PhD Student/English Language and Literature
About
I work with Middle English poetry, focusing on its reception and adaptation of philosophical disputations that circulated in the universities and monasteries, early vernacular literature, and culture of late medieval England. I am drawn to poetic moments of ambiguity and conflict, especially as they coincide with medieval questions of cognition. My work traces ideas across geographical, temporal, and disciplinary boundaries.
My recent essays connect the liminal body-soul boundary in the anonymous English alliterative poem St.
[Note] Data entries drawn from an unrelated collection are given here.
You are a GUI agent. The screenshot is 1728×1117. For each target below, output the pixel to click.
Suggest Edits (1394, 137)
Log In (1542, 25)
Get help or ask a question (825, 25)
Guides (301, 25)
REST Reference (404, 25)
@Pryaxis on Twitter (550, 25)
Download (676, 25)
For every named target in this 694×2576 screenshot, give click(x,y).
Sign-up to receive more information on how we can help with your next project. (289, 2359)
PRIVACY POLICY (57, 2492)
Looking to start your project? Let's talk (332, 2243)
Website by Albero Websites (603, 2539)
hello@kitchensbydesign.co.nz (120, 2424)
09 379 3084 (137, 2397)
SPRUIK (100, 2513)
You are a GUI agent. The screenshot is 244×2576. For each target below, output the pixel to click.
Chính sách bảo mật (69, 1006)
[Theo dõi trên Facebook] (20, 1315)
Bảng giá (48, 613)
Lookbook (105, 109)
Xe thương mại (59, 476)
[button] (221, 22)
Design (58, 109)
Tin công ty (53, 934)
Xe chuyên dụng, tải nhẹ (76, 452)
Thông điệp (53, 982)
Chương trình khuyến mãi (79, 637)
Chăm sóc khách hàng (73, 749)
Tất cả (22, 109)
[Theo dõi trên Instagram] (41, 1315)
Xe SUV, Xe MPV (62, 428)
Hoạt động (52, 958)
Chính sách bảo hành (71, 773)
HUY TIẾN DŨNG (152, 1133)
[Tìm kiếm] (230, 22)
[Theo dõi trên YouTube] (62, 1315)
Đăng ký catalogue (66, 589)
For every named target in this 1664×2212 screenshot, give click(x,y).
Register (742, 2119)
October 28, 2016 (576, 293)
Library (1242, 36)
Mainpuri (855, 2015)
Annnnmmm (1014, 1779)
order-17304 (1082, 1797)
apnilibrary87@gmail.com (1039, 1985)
Erkenwald (c. 1400) with quodlibetal questions answered by Thomas Aquinas (d. 1274) during common disputations in Paris, Geoffrey Chaucer’s Wife of Bath’s Prologue and Tale (c. 1392) with his translation of Boethius’s De consolatione philosophiae (c. 1380), and the C text of William Langland’s Piers Plowman (c. 1390) with Aristotle’s Politics (c. 350 BC) and Augustine of Hippo’s De libero arbitrio voluntatis (c. 388). Using these and other Middle English texts, I have written about medieval debates that center on the relationship between the body and the soul: the active versus contemplative life, free will versus predestination, and the role of the will in subduing the passions.
At the University of Michigan, I am a Rackham Merit Fellow pursuing a certificate in Medieval and Early Modern Studies alongside my degree in English Language and Literature. My work has been supported by the Diane Owen Hughes Scholarship, Radcliffe/Ramsdell Fellowship, and Rackham Graduate School.
During my graduate degree at Boston College, I served as member and program assistant of an interdisciplinary steering committee for the graduate student training, "An Introduction to Teaching the Global Middle Ages," that preceded the Centennial Meeting of the Medieval Academy of America hosted by Harvard University in 2025.
During my undergraduate degree at Asbury University, I served as an invited member of the Liberal Arts Student Advisory Committee and completed summer tutorials in literature and philosophy at University of Oxford in 2022 on a Continuing Education Scholarship awarded by Sigma Tau Delta English Honor Society.
While completing my degrees, I gained over seven years of professional experience working full-time in higher education as admininstrative assistant at the department and senior levels. Prior to higher education, I was employed in the restaurant industry for nine years. My educational journey fosters a passion for student success and retention.